### Dataset
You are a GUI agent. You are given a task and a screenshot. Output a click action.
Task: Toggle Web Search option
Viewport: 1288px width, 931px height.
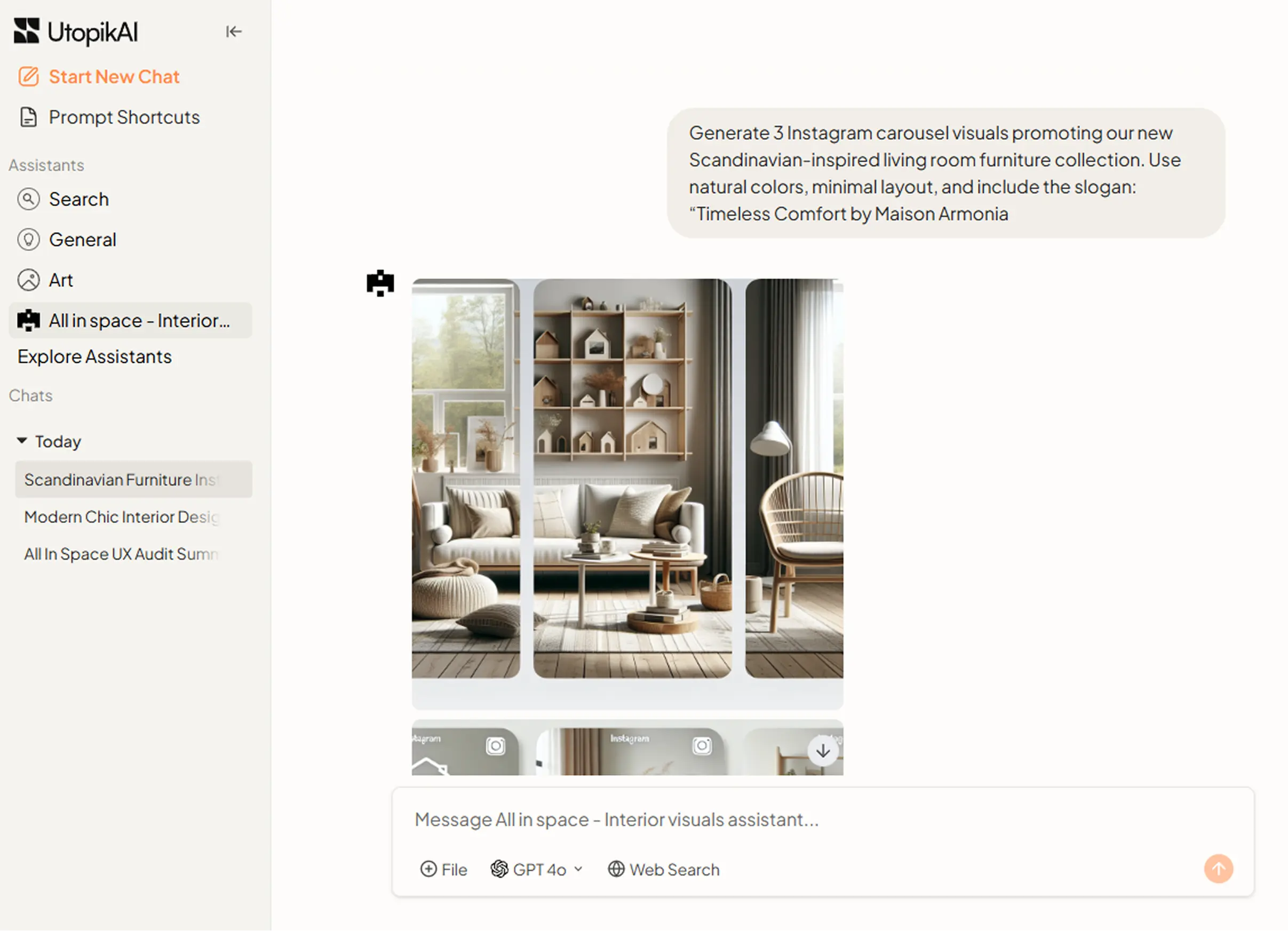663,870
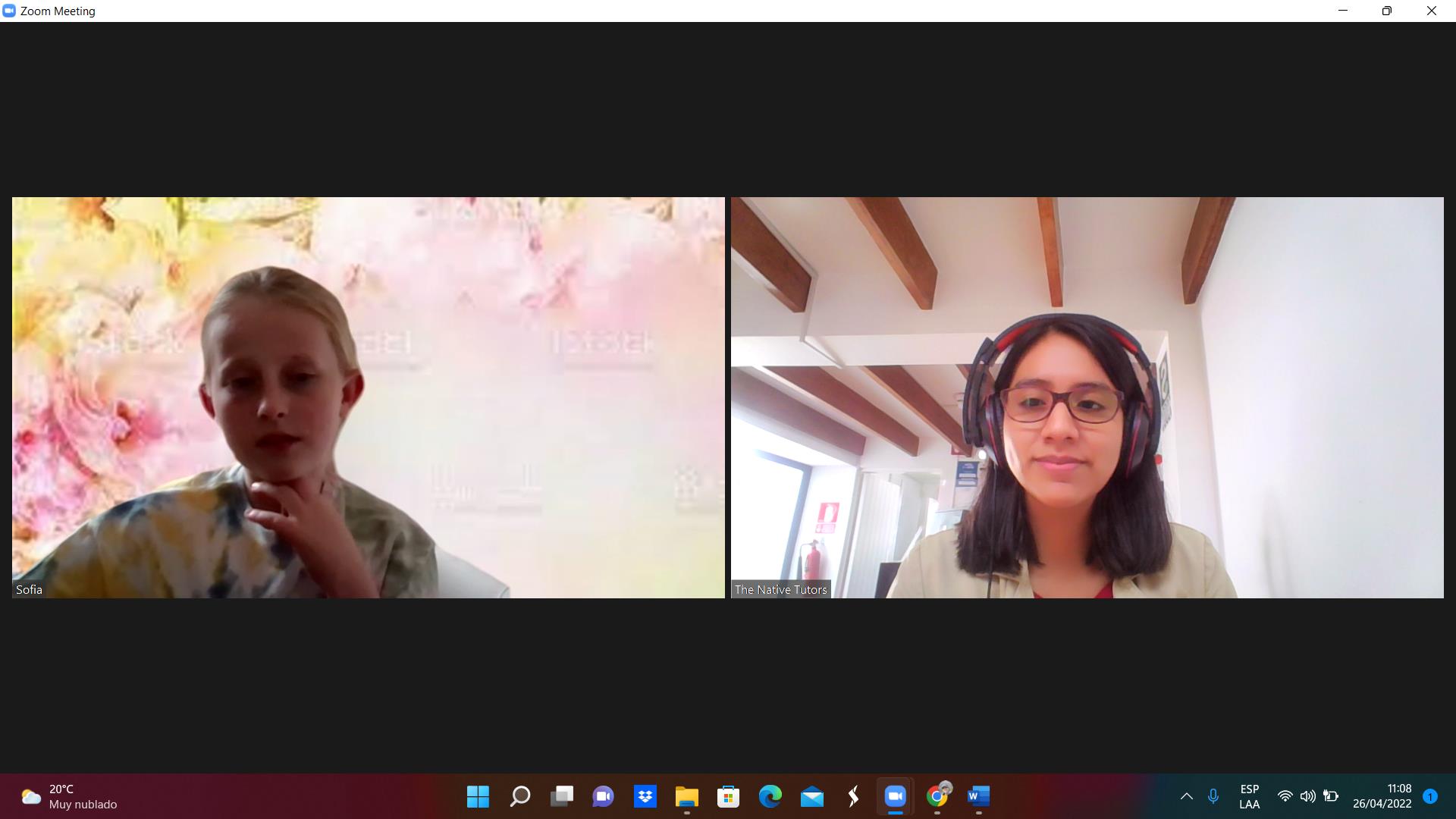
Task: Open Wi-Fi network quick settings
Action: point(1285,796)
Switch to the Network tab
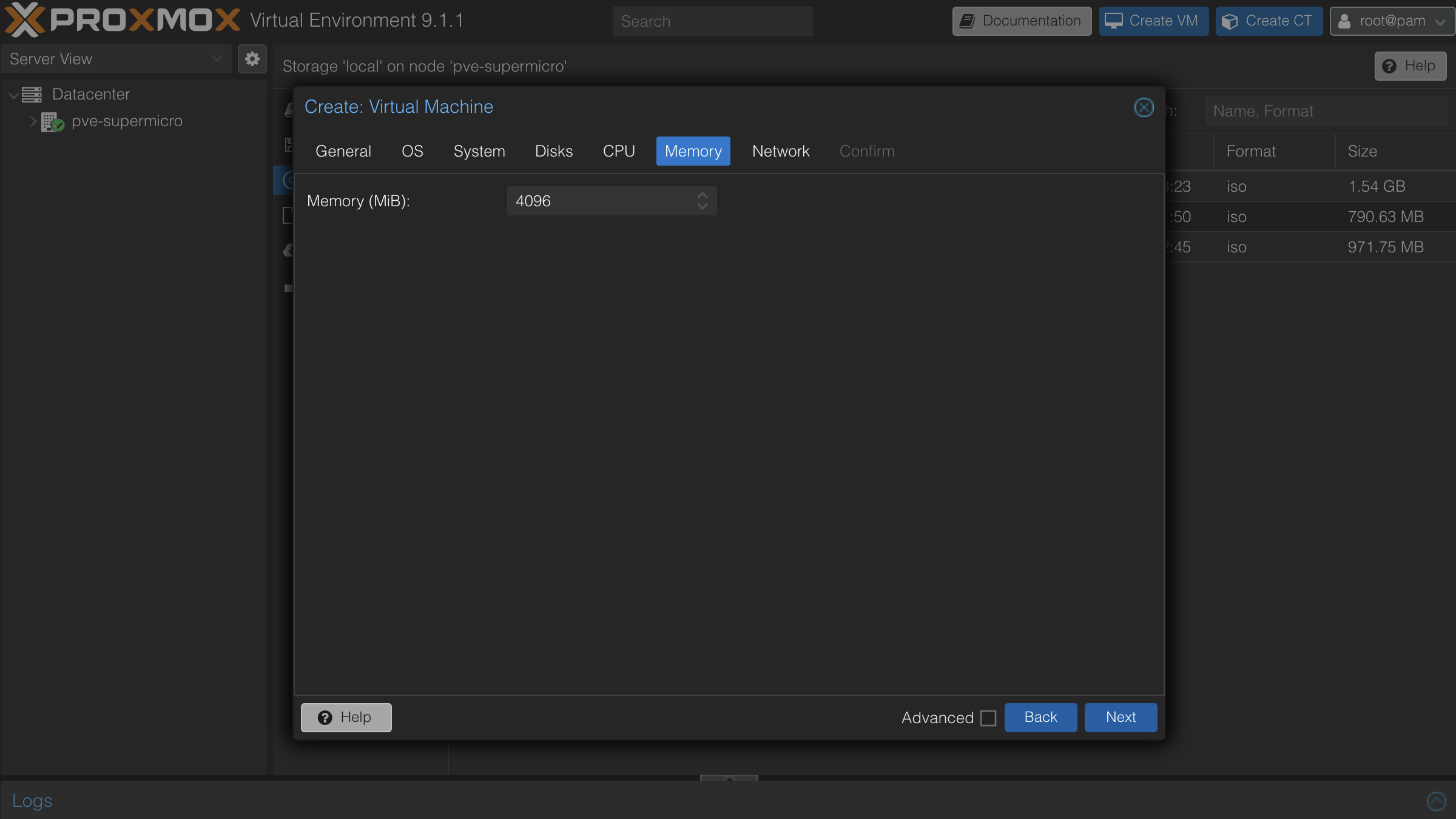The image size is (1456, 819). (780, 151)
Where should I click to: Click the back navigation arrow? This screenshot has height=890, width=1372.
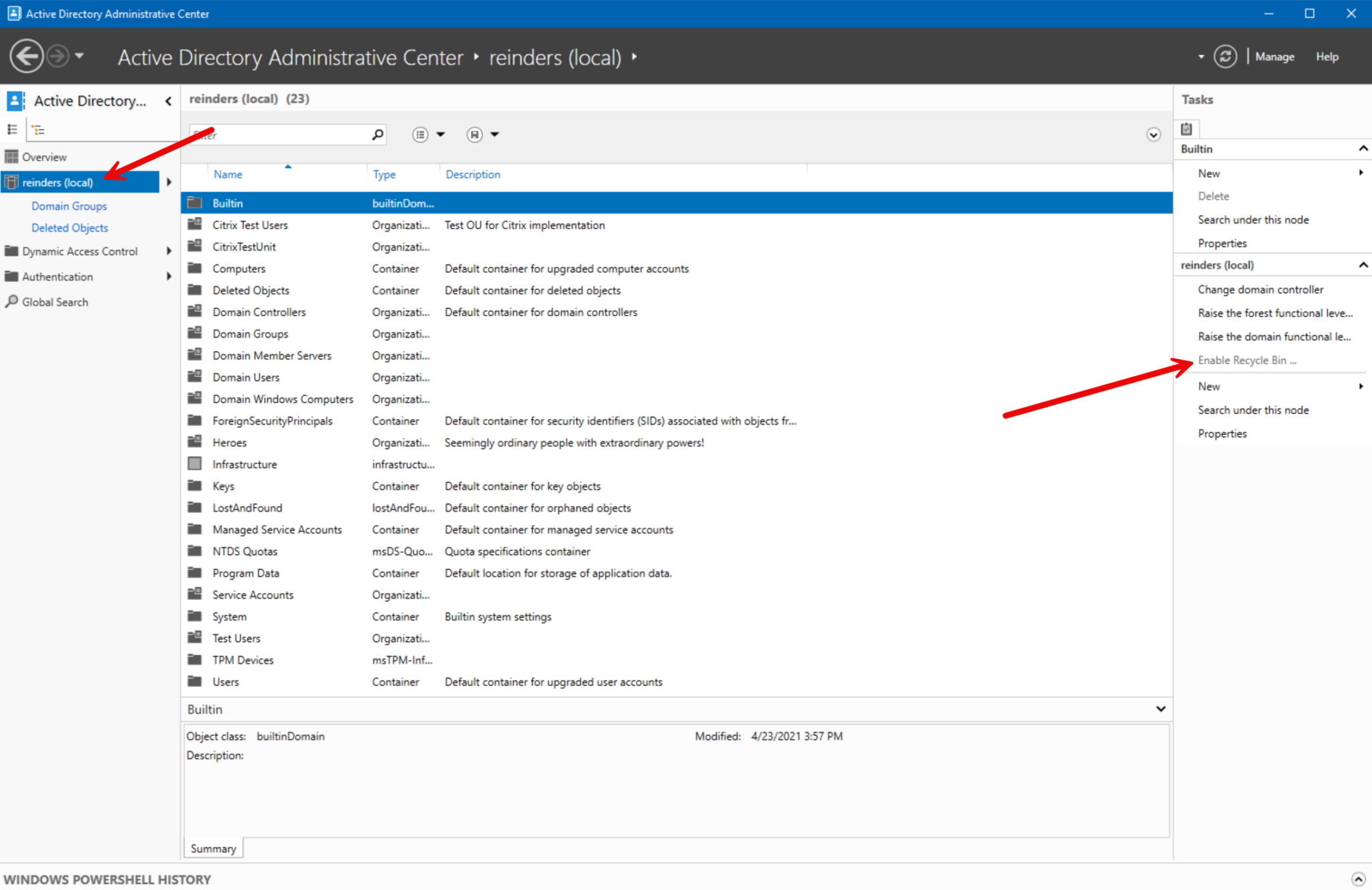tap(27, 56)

### Exercise brief
In copying the listing, reproduce each line exactly and omit the pictures.

### Output for this task
You are a GUI agent. You are given a task and a screenshot. Output a click action.
Task: Toggle Web Search option
Viewport: 1288px width, 931px height.
663,870
Task: Open Wi-Fi network quick settings
Action: point(1285,796)
Switch to the Network tab
The image size is (1456, 819). (780, 151)
Where should I click to: Click the back navigation arrow? This screenshot has height=890, width=1372.
tap(27, 56)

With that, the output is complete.